We like to think of mirrors as neutral, faithful witnesses to what’s “really there.” But even science tells us this isn’t true. A mirror leans green because the glass bends light in ways that reveal its bias. What we call “neutral” is never without its tint.
The same is true of beauty.

We’re taught to believe there’s such a thing as an unbiased reflection—a “true” look in the mirror. But every reflection is colored by the way we were raised, the culture we live in and whether we’re tired, grieving, joyful, or afraid. Reflections are also influenced by what’s trending in fashion or considered “professional” in the workplace.
Neutrality is a myth, in beauty as much as in mirrors.

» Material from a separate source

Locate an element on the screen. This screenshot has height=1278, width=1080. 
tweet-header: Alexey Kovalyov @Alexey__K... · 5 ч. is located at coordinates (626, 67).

When someone says they prefer a “natural look,” what they often mean is their version of natural. For one person, that might be bare skin. For another, it’s concealer, blush, and a swipe of lipstick. For someone else, it’s lashes and sculpted brows. There is no one neutral; there is only preference, shaped by memory, bias, and context.
And yet, we keep chasing the fantasy of neutrality: the perfect foundation that disappears, the look that seems effortless, or the mirror that reflects us without distortion. What if the healthier move is to release that chase? To accept that every reflection is tinted—and to choose, consciously, what colors we allow to influence our own?
Once we admit there is no pure neutrality, beauty becomes less about chasing some ideal reflection and more about creating one that feels like home.
The mirror is green. Our reflections are tinted. That isn’t failure. It’s reality. And reality, when accepted, is far more liberating than the myth of neutrality ever could be.